▸ PROBLEM DESCRIPTION
Below are some records. Count the lines with "height" in them and give nothing but the total.

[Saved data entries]
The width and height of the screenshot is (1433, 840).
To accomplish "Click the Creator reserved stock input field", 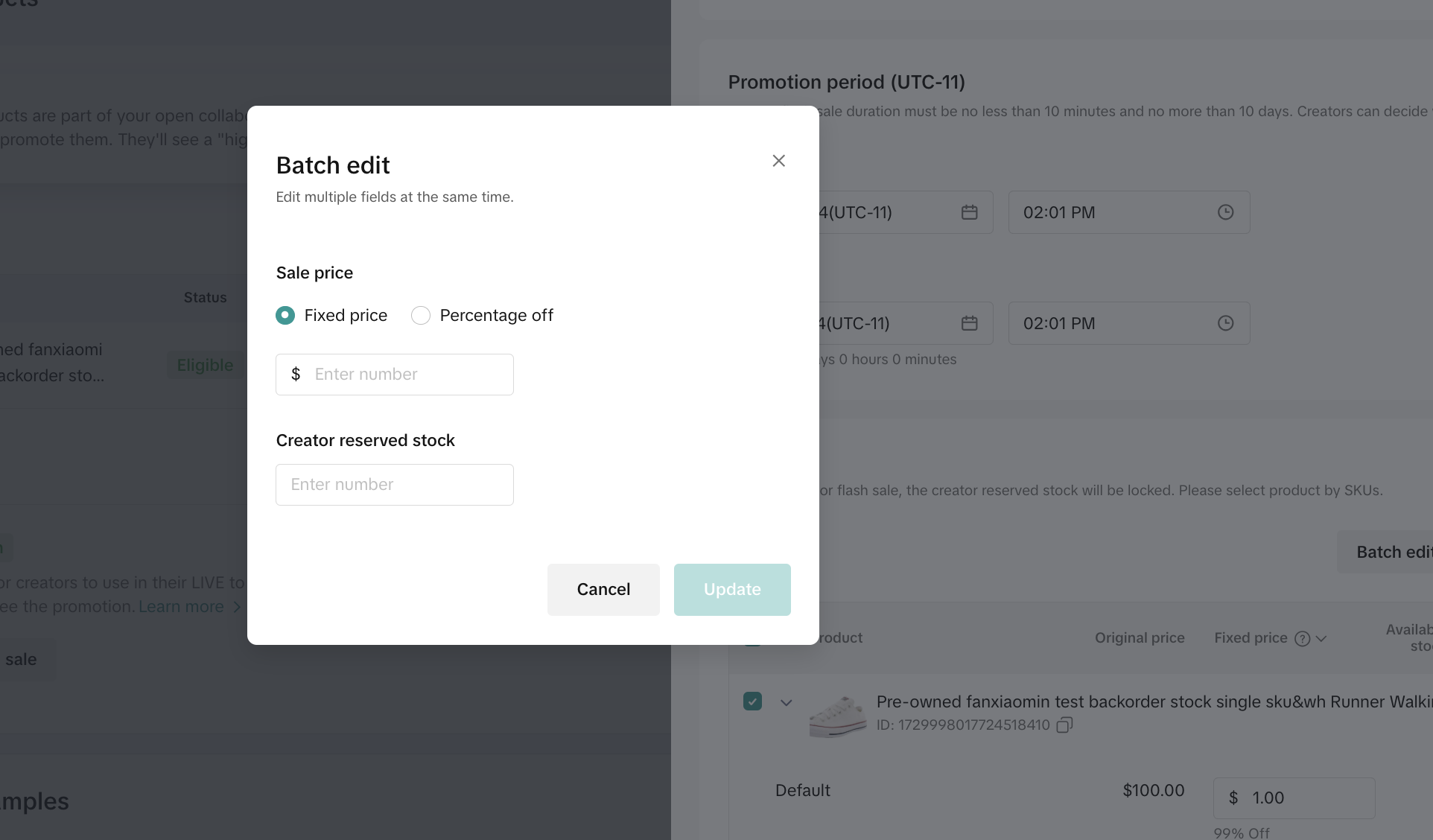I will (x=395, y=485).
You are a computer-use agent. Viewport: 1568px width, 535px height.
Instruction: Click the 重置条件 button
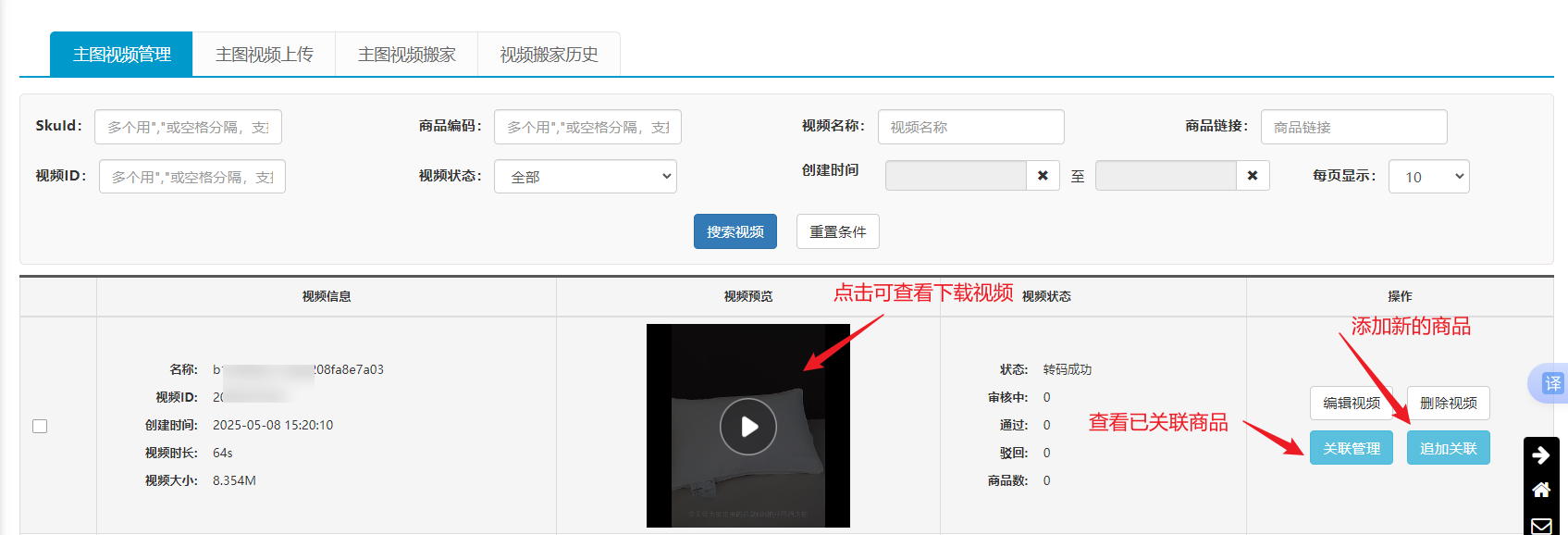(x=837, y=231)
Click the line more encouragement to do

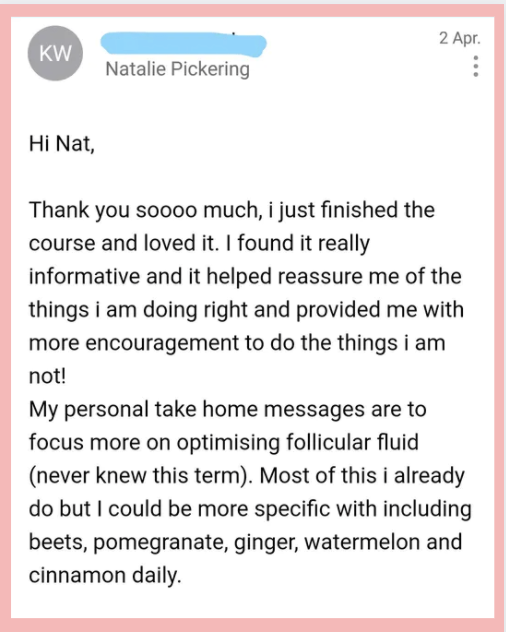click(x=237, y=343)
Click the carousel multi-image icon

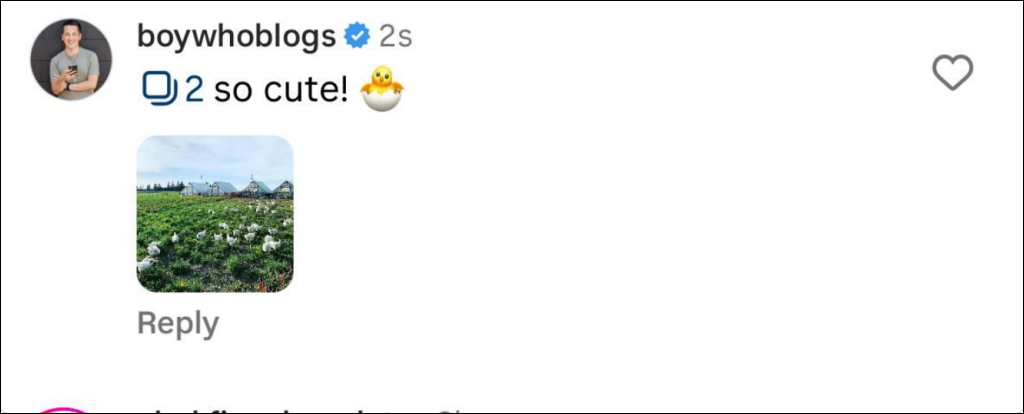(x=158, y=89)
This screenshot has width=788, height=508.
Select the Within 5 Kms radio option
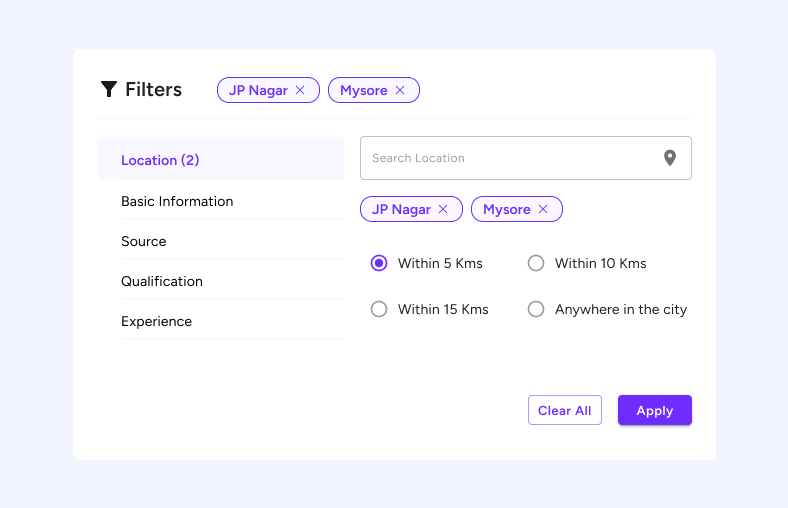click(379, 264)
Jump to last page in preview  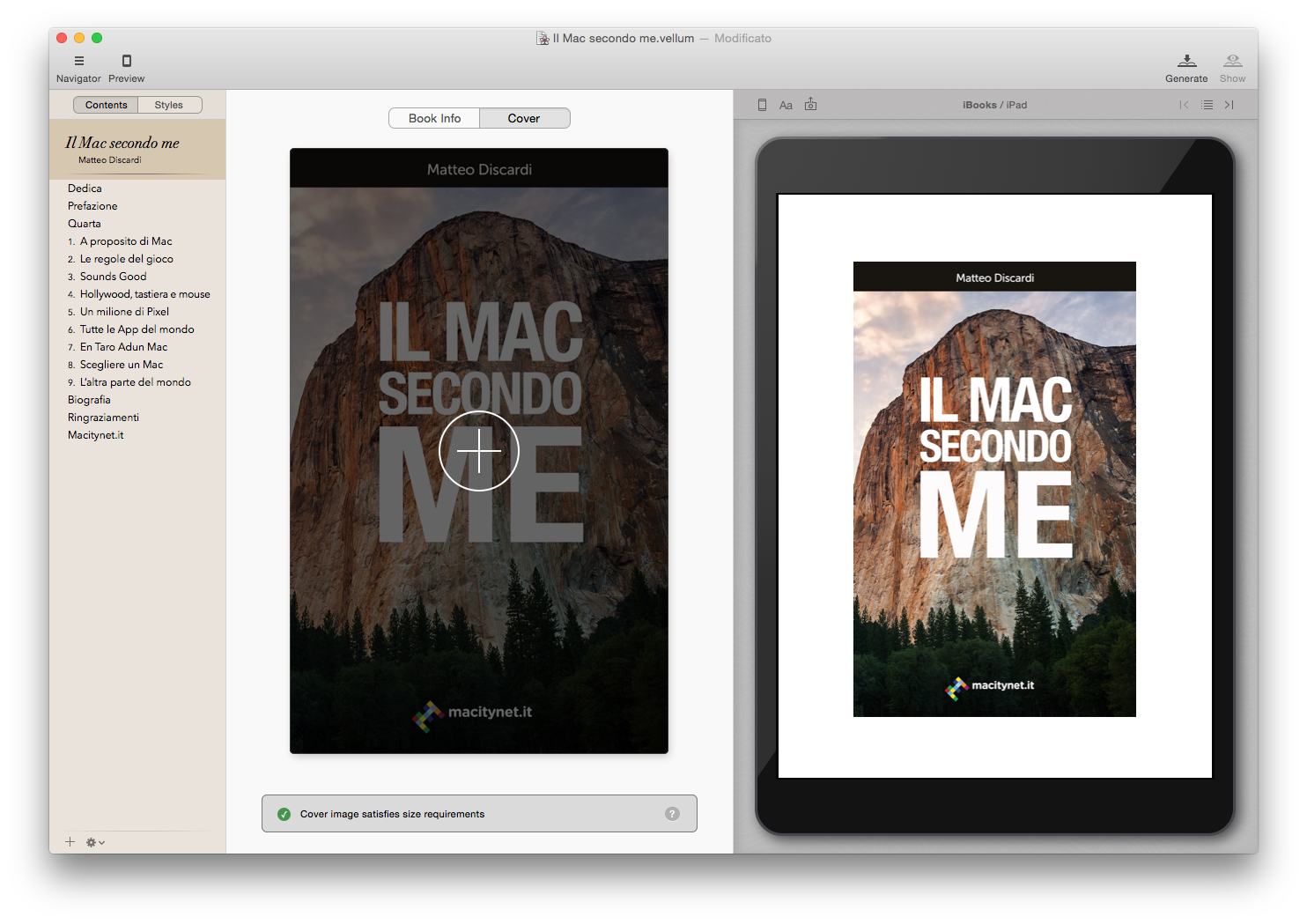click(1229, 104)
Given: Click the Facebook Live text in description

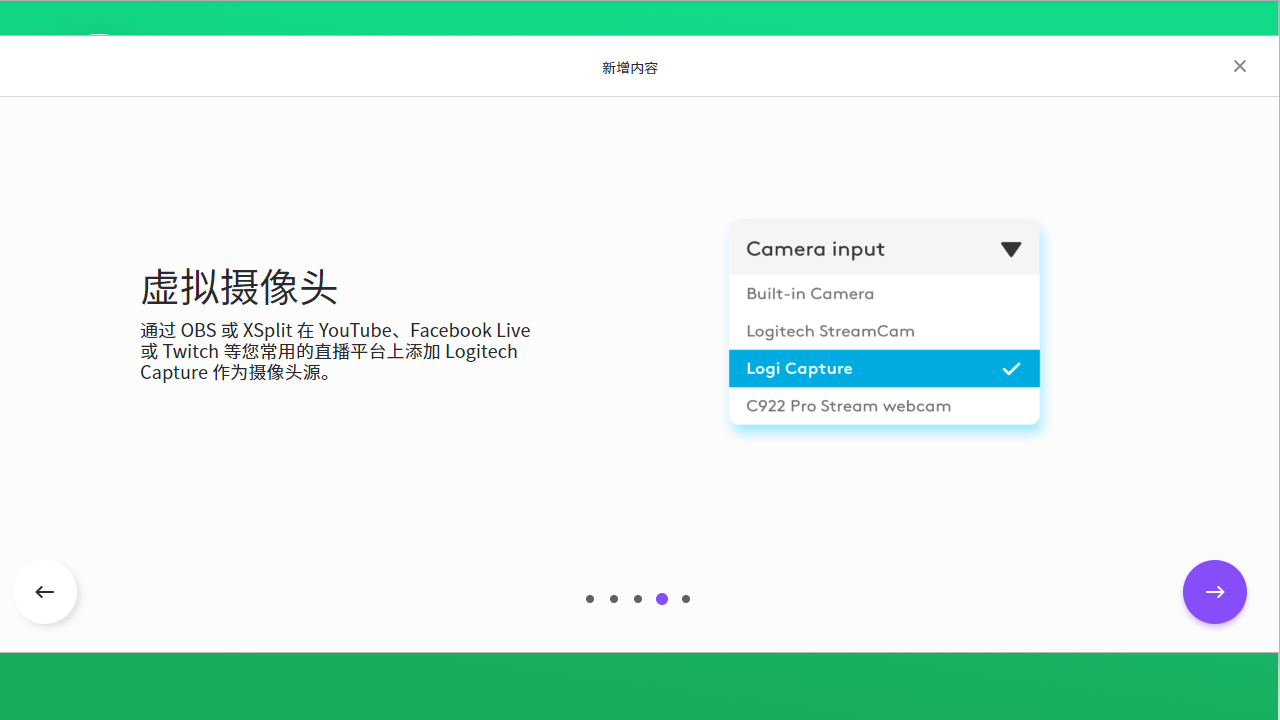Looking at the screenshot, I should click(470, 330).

▸ SOLUTION BELOW
3